Bob Ryan, in an uneven, contradictory, ultimately confusing and poorly written column today, bemoans the state of the Sox-Yankee rivalry. In turn, he calls the rivalry "manufactured fan nonsense." To an extent, I can agree that such things as WEEI and the Internet have popularized the rivalry to such an extent that it is, as Ryan says, chic to say you hate the Yankees.
On the other hand, he also seems to be pining for the days when the teams themselves hated each other, and the fans fed off that hatred. That, he seems to say, was a real rivalry. Now, with the teams respecting each other, there’s no reason to hate the Yankees (or vice versa) — except for the fact that they’re the Yankees.
For the players, the rivalry is about the competition. For far too many Red Sox fans, it’s about some imagined grievance with both the Yankees and the city of New York. It’s chic to say you hate the Yankees, even if there really is nothing to hate. Really, what has Derek Jeter ever done besides not be Nomah? And now that Nomah is gone, perhaps not be Papi? I truly don’t know.
This doesn’t make any sense to me. Is a rivalry only good when the teams hate each other so much that seasons and careers are ruined thanks to the bench-clearing brawls?

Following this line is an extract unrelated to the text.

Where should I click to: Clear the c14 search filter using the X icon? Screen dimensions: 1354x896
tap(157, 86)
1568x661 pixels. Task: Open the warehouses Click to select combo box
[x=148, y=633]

I thought rivalries were ALL about the fans — the passion and excitement involved with playing against a team on the same level as yours — a team that has been involved in your team’s greatest heartbreaks and your most triumphant victories.

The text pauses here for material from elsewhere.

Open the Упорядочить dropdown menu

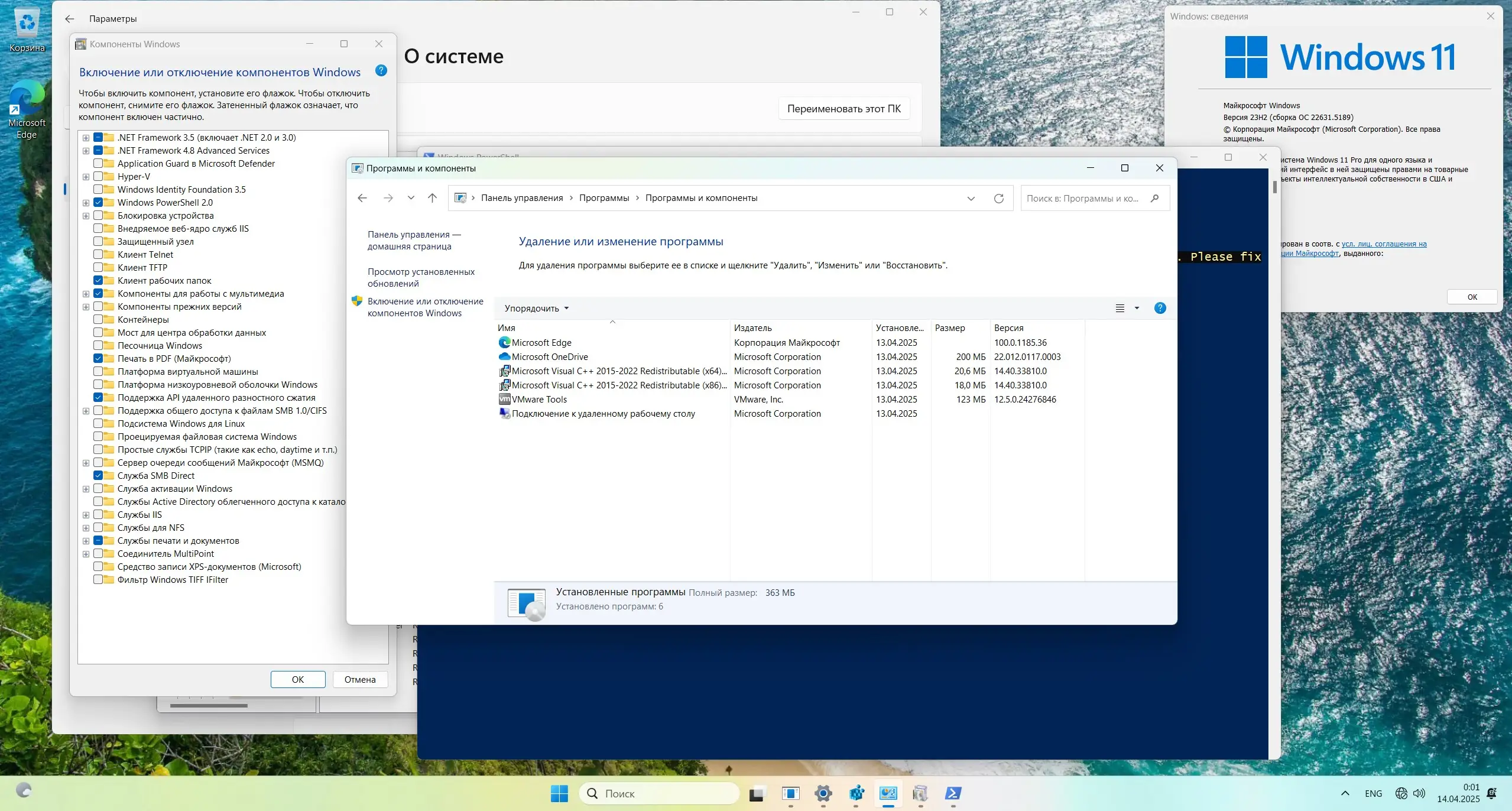point(536,308)
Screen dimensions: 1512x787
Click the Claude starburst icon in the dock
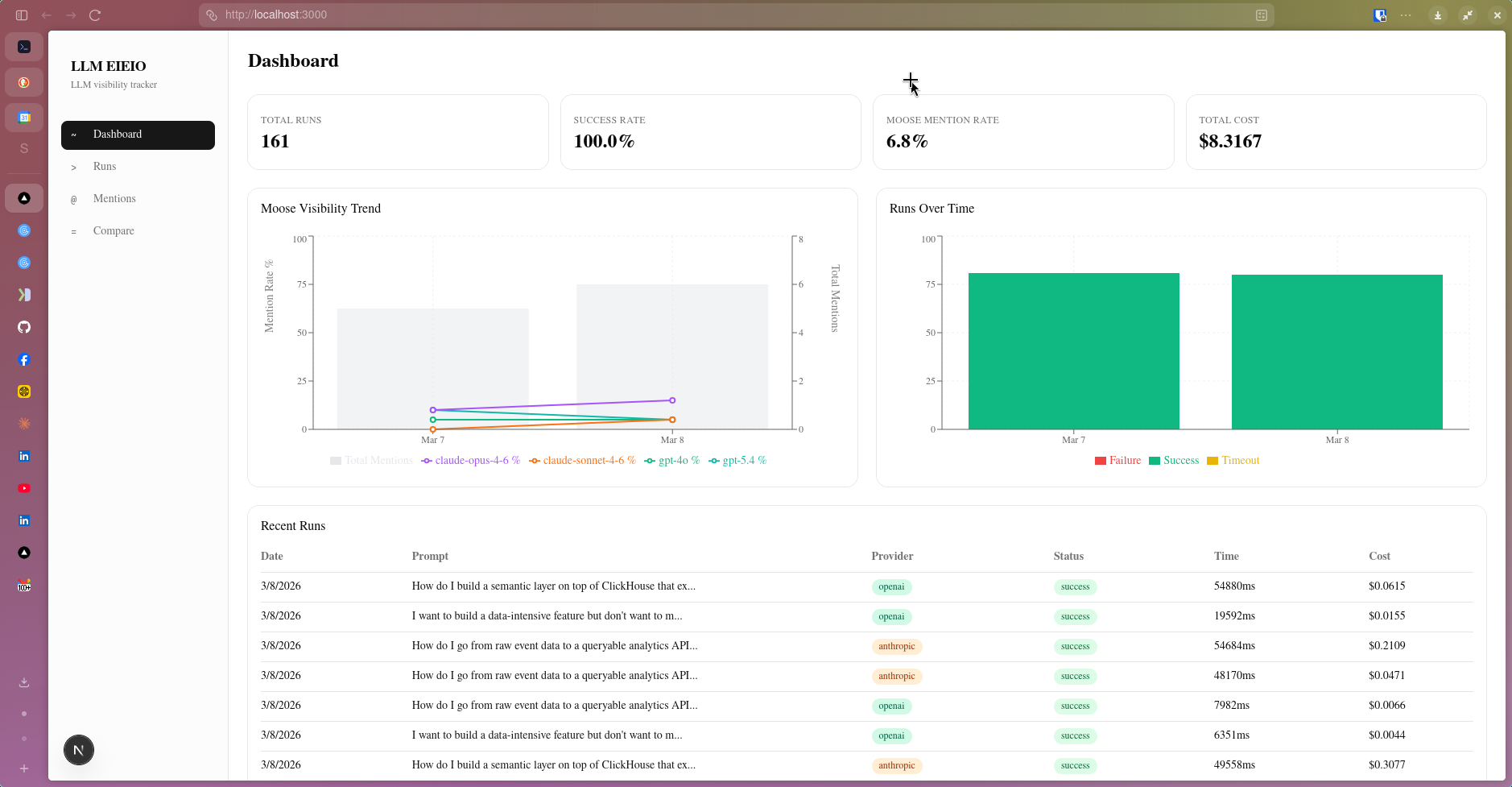[x=24, y=422]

And if the rivalry is only good when the teams fight each other, what about 2003 and 2004? Now that they are on better terms in 2007, are the fans supposed to pretend like this rivalry hasn’t existed arguably since 1901, when Boston and Baltimore were bitter rivals?
Anyway, as we edge closer to the resumption of the rivalry this evening, I’m curious: What do you think is the state of Sox-Yanks in 2007 — particularly as compared to the 1940s and 1970s?